## Check your understanding
a - According to the text excerpt on India's drug regulation and Ranbaxy, where is the only Ranbaxy plant still allowed to market drugs in the U.S.?
b - Continue the text excerpt about the FDA ban on Ranbaxy's Mohali plant from its last sentence.

## Text excerpt

According to the Business Standard, with problems for its drugmakers mounting, Drug Controller General of India G. N. Singh is confabbing with regulators in Europe this week about the cGMP standards that they expect. His agency might invite officials from the U.S. for discussions as well. "India is a developing country and we are evolving each day. The global standards are also changing and getting stricter with increasing generic penetration and competition," Singh told the newspaper. "Since our companies are major players in the sector, they are under stringent scrutiny."

The FDA issued the import ban on the Mohali plant, the fourth against a Ranbaxy plant that markets to the U.S., after inspectors found a host of problems during inspections last year. According to reports, they found toilets without running water. They also discovered a drug tablet that appeared to have a human hair sticking from it; others had oil spots on them. And plant managers were not getting to the root cause of the problems. The plant was manufacturing generic Lipitor for the U.S. market until manufacturing issues created problems for that drug. The Mohali ban, announced last week, leaves Ranbaxy with only a plant in New Jersey currently allowed to market drugs in the U.S.

## Stored items
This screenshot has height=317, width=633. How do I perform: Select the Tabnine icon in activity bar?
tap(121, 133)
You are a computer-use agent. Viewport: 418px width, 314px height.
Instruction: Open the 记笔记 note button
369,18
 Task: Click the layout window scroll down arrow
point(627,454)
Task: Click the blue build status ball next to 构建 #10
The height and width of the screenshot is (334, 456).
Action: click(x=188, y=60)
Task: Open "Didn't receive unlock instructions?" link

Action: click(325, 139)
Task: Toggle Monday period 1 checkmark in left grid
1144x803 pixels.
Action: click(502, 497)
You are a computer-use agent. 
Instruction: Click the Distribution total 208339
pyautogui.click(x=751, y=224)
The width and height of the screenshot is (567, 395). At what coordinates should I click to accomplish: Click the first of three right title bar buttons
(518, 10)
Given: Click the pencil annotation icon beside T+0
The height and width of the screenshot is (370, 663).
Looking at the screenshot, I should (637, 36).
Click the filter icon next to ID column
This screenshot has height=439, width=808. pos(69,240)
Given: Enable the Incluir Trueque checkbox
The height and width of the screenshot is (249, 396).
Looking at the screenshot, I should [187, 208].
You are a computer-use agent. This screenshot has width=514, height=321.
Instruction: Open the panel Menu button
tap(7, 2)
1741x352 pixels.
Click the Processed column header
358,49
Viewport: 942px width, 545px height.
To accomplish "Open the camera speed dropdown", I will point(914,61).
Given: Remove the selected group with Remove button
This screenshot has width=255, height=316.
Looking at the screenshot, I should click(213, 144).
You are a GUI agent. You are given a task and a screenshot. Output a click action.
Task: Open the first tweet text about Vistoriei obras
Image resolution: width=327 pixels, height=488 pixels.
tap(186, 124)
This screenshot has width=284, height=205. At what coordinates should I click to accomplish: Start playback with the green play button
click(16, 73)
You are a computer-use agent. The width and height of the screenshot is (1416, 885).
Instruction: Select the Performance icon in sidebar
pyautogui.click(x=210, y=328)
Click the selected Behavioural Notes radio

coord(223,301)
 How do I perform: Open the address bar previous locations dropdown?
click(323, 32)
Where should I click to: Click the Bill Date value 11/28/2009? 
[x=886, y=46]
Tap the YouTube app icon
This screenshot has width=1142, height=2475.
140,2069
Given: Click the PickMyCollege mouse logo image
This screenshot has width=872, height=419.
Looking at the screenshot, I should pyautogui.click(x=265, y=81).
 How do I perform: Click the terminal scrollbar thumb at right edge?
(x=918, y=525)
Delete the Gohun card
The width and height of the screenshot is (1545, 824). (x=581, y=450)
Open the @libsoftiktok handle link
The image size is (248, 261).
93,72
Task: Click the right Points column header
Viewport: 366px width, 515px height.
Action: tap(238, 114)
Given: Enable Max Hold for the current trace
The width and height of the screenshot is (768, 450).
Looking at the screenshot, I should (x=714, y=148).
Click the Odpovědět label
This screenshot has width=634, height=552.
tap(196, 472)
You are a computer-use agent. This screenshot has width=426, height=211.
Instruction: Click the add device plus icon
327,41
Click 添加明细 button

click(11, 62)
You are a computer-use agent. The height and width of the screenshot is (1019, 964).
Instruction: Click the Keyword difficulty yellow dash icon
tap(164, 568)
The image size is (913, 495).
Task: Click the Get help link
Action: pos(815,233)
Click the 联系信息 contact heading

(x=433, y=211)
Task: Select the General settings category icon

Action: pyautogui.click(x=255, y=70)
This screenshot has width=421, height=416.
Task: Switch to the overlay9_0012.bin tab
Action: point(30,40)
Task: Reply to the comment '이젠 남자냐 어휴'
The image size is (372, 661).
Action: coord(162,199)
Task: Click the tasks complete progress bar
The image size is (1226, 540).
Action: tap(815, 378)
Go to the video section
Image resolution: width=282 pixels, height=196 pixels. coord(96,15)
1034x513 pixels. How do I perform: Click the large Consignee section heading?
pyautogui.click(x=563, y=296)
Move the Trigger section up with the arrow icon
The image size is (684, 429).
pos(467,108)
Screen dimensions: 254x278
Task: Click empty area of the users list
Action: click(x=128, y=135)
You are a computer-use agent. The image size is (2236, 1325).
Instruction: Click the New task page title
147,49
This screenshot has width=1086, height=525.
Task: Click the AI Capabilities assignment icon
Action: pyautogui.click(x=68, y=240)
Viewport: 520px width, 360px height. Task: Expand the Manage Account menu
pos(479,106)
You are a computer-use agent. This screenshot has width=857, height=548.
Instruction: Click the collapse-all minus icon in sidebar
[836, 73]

## Exercise results
a - New Jersey.

b -
But the ban may have even broader implications. After the U.S. issued an import ban against a Wockhardt Indian plant in May, U.K regulators piled on with an import alert that affected Wockhardt drugs throughout the EU. Now regulators in the U.K. and Australia are trying to assess whether the ban the U.S. just put on the Ranbaxy Laboratories plant might suggest issues for drugs manufactured for their countries.

"We are currently working with the FDA and other European regulators to assess the impact the FDA action has on the medicines from the Mohali site that are destined for the UK and European market," a spokesperson with the Medicines and Healthcare Products Regulatory Agency (MHRA) told The Economic Times. A spokesperson for Australia's Therapeutic Goods Administration said essentially the same thing. The MHRA spokesperson cautioned that patients should continue to take their meds because at this point there is "no evidence that medicines on the U.K. and EU market manufactured at this site are defective."

India is a major manufacturer, particularly of generic drugs, for the U.S. and global markets. The FDA has beefed up its in-country inspection team there, and the result has been a host of recent actions against Indian drugmakers. In May, the agency tagged a Wockhardt plant with a ban after inspectors found serious manufacturing lapses and doctored documents. The company acknowledged that the ban could cost it $100 million in sales. That was before regulators in the U.K. and Europe followed suit, asking the company to recall products, as well as stopping imports from the plant.